New Framework Traces LLM Code Reasoning Lifecycle

Standard accuracy metrics often fail to explain the nuanced behaviors of large language models (LLMs) when performing code reasoning tasks, such as why they might handle variable tracking but struggle with semantically equivalent loops. To gain deeper insight, researchers have introduced a new diagnostic framework that traces the internal lifecycle of code reasoning within LLMs. This framework identifies that models first "brew" an answer, making it linearly recoverable across multiple layers before it becomes self-decodable. Following this brewing phase, the models diverge into one of four distinct resolution outcomes: Resolved, Overprocessed, Misresolved, or Unresolved. Understanding this internal lifecycle is crucial because similar task accuracies can mask fundamentally different failure modes that are not detectable through surface-level evaluation alone.

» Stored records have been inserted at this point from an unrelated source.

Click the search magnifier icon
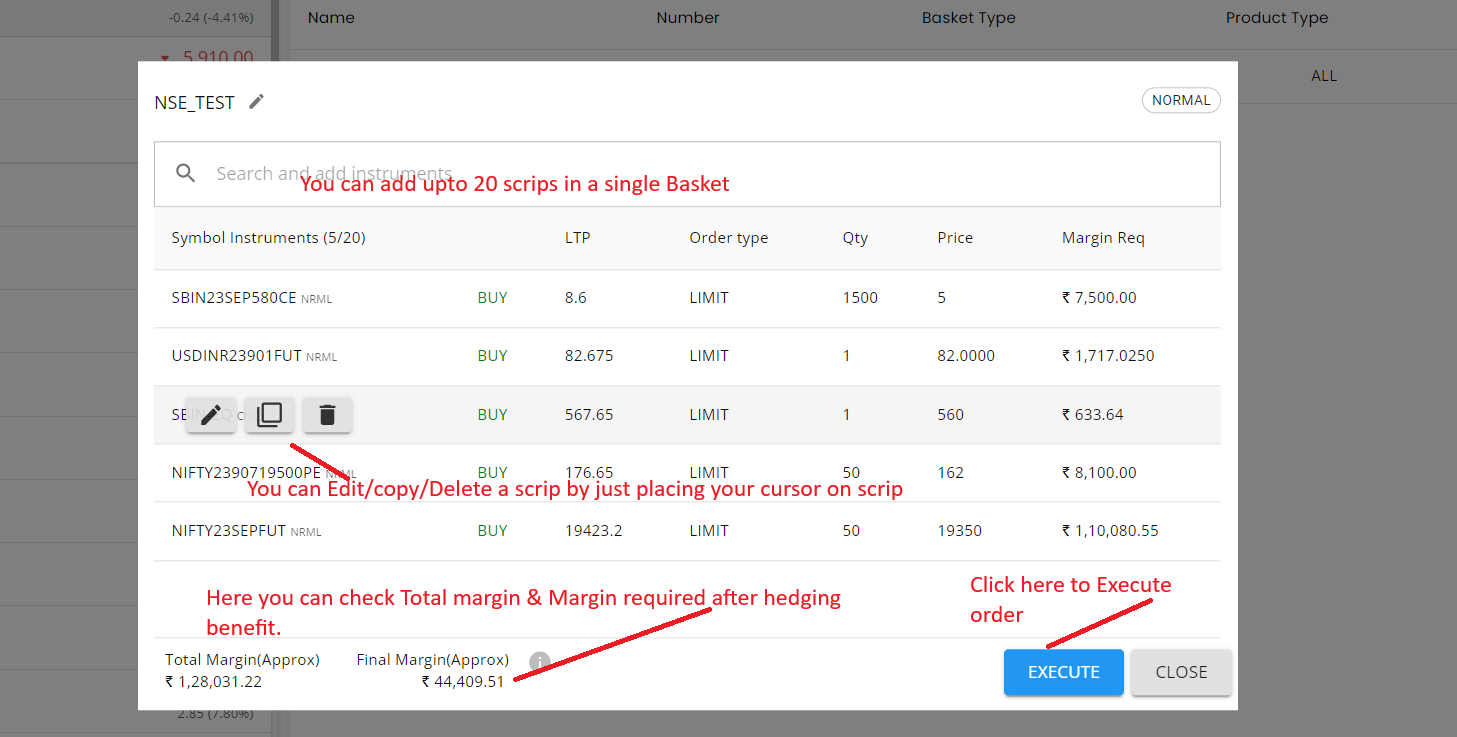The height and width of the screenshot is (737, 1457). (185, 173)
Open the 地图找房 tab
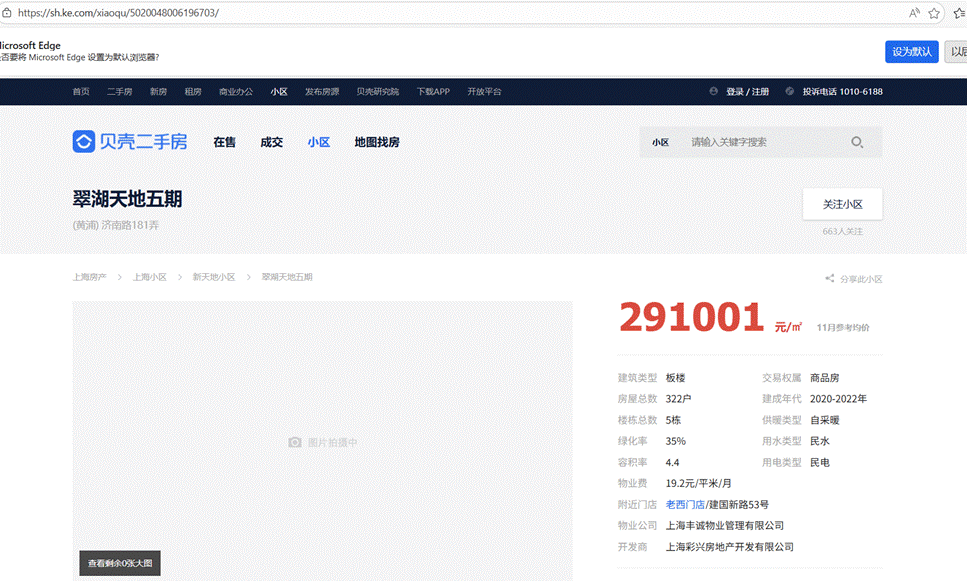967x581 pixels. [376, 142]
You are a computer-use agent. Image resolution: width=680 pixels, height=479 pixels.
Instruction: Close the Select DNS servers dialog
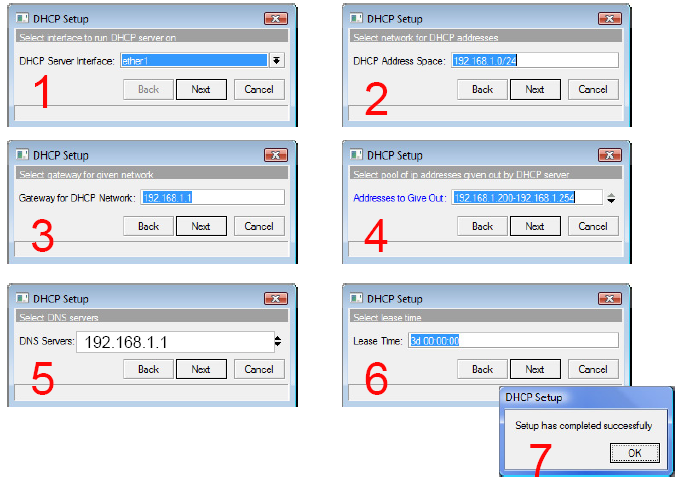tap(276, 299)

The framework employs layer-wise linear probing combined with Context-Stripped Decoding (CSD). Applied across six code-reasoning task families and 16 models (including Qwen, Llama, and DeepSeek architectures), the study found that all four outcomes carry substantial weight, with overall "Resolved" outcomes at only 41.5%. Controlled experiments varying structure, depth, and operators exposed task-specific failure bottlenecks, such as a significant drop in "Function Call Resolved" with increased call depth. The research indicates that the "brewing scaffold" is a stable empirical regularity across tested decoder-only Transformer families, while resolution success varies with model capability, scale, and training.